2. Soweit sich die Verteidigung gegen die Beweiswürdigung des angegriffenen Urteils wendet, weil der gehörte Sachverständige als Vertreter der Handwerkskammer nicht objektiv und unvoreingenommen gewesen sei, stellt dieses Vorbringen einen unzulässigen Angriff gegen die Feststellungen und die Beweiswürdigung dar, die grundsätzlich dem Tatrichter vorbehalten ist. Die Rechtsbeschwerde kann nur darauf gestützt werden, dass das Urteil auf einer Verletzung des Gesetzes beruhe, § 337 Abs. 1 StPO, § 79 Abs. 3 OWiG. Rügen solcher Art dringen auch als Sachrüge nicht durch, sofern nicht ein Verstoß gegen Denkgesetze und Erfahrungssätze aufzeigt wird, der vorliegend nicht ersichtlich ist. Zudem hätte die Verteidigung die Möglichkeit gehabt, sofern sie an der Unparteilichkeit des Sachverständigen Zweifel gehabt hätte, diesen gemäß § 74 StPO abzulehnen. Der Schuldspruch ist danach nicht zu beanstanden.

3. Die Erwägungen zur Rechtsfolgenbemessung weisen ebenfalls keinen durchgreifenden materiell-rechtlichen Rechtsfehler auf. Die Bußgeldbemessung liegt grundsätzlich im Ermessen des Tatrichters, der sich aufgrund der Hauptverhandlung ein umfassendes Bild von dem Gewicht der Tat und des den Täter treffenden Vorwurfs zu bilden vermag. Die Überprüfung der Bußgeldbemessung durch das Beschwerdegericht hat sich deshalb darauf zu beschränken, ob der Tatrichter von rechtlich zutreffenden Erwägungen ausgegangen ist und von seinem Ermessen rechtsfehlerfrei Gebrauch gemacht hat.
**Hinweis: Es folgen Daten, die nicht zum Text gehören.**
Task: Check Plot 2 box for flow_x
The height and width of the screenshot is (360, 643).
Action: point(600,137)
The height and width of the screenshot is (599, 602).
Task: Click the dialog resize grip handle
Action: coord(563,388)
Dies setzt voraus, dass der gerichtliche Zumessungsakt in den Entscheidungsgründen im einzelnen durch entsprechende Feststellungen plausibel gemacht ist, so dass eine Nachprüfung durch das Beschwerdegericht möglich ist (Karlsruher Kommentar-Steindorf, OWiG § 17 Rn. 35). Grundlage für die Zumessung der Geldbuße sind gemäß § 17 Abs. 3 OWiG die Bedeutung der Ordnungswidrigkeit und der Vorwurf, der den Täter trifft; ferner kommen nach § 17 Abs. 3 S. 2 OWiG auch die wirtschaftlichen Verhältnisse des Täters in Betracht, wenn es sich nicht lediglich um geringfügige Ordnungswidrigkeiten handelt. Vorliegend lassen die Ausführungen des Amtsgerichts noch erkennen, dass es von dem ihm eingeräumten Ermessen in einer an den vorgenannten gesetzlichen Zumessungskriterien ausgerichteten Abwägung Gebrauch gemacht hat.

4. Die Kostenentscheidung beruht auf § 46 Abs. 1 OWiG i.V.m. § 473 Abs. 1 StPO.